On December 12, it was reported that the European Commission (EC) intends to grant temporary and conditional equivalence status to UK central counterparties (CCPs) under the European Market Infrastructure Regulation (EMIR) in the event of the United Kingdom withdrawing from the European Union (Brexit) without concluding a withdrawal agreement (“no-deal Brexit”).
It is reported that the EC’s draft decision would grant continued access to UK CCPs by the remaining 27 EU member states, for all classes of cleared derivatives, for a 12-month period in the event of a no-deal Brexit, although details have yet to be confirmed by a committee of national officials. Without such equivalence rights, EU banks for brokers would not be able to use UK trading venues to trade derivatives after a no-deal Brexit, which could result in significantly increased trading costs or an inability to hedge market exposures.

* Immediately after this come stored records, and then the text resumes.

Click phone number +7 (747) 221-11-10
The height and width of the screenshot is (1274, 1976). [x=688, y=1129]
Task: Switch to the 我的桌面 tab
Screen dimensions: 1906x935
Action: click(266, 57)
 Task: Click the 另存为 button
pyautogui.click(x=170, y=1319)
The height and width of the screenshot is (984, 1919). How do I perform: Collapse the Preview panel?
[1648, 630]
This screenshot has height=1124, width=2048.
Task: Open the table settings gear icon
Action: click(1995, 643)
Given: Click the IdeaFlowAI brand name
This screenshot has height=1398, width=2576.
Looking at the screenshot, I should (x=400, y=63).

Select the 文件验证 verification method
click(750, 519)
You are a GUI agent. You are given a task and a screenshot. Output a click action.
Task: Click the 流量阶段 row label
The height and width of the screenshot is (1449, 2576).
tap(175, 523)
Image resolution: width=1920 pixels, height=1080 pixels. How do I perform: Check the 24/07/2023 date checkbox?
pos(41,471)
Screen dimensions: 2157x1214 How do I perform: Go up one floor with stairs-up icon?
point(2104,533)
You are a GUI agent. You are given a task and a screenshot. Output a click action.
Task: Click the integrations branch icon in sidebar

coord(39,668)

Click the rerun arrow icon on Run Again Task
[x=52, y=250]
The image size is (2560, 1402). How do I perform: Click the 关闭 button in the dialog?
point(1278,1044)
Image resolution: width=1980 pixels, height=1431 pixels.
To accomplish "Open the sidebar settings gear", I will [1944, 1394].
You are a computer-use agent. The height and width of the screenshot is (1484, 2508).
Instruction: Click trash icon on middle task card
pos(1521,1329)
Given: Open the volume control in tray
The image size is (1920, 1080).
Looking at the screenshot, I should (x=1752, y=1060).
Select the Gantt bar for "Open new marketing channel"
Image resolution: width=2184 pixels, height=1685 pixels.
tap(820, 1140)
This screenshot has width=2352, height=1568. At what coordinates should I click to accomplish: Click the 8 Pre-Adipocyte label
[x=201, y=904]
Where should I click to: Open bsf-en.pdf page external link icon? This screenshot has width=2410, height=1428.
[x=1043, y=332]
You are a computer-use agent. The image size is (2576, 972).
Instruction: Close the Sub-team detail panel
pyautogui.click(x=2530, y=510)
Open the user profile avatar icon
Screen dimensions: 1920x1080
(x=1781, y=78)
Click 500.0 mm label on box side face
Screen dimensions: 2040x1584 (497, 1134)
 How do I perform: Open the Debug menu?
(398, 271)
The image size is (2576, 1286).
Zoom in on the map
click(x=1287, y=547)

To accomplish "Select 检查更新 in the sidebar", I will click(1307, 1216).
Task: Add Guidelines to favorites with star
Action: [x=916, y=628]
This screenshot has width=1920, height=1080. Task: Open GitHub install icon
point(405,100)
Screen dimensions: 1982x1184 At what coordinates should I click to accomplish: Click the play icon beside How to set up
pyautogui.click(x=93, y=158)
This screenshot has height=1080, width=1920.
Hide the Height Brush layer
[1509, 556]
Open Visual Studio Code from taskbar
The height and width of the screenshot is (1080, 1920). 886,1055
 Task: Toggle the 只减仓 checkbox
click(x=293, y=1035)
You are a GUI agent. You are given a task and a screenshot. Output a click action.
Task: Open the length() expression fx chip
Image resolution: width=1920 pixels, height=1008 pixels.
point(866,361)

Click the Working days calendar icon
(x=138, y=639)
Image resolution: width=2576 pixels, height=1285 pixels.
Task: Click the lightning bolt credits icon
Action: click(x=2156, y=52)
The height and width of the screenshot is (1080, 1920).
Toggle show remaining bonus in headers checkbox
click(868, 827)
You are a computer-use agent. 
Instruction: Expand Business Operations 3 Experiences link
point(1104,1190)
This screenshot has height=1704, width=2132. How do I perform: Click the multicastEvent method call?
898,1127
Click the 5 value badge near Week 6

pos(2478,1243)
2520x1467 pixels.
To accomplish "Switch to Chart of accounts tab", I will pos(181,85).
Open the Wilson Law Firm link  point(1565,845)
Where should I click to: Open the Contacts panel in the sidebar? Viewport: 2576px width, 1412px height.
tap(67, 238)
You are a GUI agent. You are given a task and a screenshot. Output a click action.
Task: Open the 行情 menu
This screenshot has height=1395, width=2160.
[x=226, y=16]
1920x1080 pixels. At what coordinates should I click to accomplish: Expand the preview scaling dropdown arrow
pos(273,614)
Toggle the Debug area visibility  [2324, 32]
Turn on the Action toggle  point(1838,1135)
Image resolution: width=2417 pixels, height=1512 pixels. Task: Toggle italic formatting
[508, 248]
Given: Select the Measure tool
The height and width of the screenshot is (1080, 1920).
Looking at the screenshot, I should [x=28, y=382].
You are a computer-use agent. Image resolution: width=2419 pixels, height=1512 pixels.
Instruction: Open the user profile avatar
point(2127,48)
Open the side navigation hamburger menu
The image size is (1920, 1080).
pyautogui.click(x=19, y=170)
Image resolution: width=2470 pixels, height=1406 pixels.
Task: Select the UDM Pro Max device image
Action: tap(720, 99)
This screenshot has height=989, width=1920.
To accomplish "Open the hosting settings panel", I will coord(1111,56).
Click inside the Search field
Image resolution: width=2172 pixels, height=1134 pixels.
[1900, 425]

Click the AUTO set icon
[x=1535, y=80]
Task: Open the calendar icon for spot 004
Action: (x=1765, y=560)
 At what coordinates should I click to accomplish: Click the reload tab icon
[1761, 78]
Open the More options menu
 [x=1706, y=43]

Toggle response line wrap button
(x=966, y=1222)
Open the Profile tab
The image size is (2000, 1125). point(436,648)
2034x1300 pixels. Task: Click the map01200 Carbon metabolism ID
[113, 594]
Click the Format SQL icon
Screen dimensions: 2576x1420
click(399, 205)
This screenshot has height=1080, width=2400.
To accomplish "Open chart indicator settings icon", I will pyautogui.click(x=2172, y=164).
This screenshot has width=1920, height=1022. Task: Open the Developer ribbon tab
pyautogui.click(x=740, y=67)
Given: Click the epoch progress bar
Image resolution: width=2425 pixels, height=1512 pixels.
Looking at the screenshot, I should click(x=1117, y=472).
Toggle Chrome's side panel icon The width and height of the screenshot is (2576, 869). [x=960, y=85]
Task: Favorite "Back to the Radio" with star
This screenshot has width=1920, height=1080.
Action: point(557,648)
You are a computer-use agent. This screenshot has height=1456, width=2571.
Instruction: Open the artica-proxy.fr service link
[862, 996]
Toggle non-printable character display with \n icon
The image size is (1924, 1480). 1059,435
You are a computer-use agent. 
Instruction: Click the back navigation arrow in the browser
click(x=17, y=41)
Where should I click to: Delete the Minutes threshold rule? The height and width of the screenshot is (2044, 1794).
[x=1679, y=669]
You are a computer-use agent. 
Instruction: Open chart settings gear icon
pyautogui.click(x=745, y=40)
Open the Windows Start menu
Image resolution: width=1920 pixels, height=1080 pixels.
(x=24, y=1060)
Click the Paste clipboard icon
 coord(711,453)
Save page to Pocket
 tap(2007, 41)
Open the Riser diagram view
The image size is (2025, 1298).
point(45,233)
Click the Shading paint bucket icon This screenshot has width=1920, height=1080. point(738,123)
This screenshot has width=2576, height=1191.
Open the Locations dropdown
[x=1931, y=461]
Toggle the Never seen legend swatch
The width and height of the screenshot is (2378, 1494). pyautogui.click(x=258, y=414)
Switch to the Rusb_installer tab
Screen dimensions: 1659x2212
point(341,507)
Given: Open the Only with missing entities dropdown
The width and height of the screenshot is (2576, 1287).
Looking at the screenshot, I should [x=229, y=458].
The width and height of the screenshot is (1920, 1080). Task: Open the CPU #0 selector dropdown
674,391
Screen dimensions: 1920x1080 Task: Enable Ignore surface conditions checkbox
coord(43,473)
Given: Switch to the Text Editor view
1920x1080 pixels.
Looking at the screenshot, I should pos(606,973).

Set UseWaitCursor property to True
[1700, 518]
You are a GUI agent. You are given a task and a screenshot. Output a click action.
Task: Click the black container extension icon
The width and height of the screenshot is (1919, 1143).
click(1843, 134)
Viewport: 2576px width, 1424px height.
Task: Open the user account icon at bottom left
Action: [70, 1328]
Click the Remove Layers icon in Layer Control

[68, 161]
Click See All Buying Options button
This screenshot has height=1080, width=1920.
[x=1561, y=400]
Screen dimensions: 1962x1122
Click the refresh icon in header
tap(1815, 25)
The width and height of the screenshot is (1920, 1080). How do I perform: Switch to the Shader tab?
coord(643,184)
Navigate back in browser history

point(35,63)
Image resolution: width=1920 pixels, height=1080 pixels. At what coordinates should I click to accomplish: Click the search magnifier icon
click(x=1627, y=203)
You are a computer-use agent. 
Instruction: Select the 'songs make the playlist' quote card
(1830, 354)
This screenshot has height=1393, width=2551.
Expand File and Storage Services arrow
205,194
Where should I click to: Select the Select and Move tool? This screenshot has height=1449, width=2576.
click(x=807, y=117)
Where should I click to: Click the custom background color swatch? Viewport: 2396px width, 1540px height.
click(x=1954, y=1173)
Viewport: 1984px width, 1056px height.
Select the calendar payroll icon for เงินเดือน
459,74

The draft decision states that equivalence would be granted on the condition that the Bank of England cooperates in information sharing with the European Securities and Markets Authority (ESMA). The exchange of information would cover clearing for all financial instruments denominated in EU currencies, trading venues and clearing participants, as well as subsidiaries of union credit institutions and investment firms.
The EC also is planning to grant equivalence to central securities depositories, where assets are exchanged for cash. These two initiatives form part of a reportedly wider set of no-deal Brexit preparations in the EU that will be addressed in the very near term.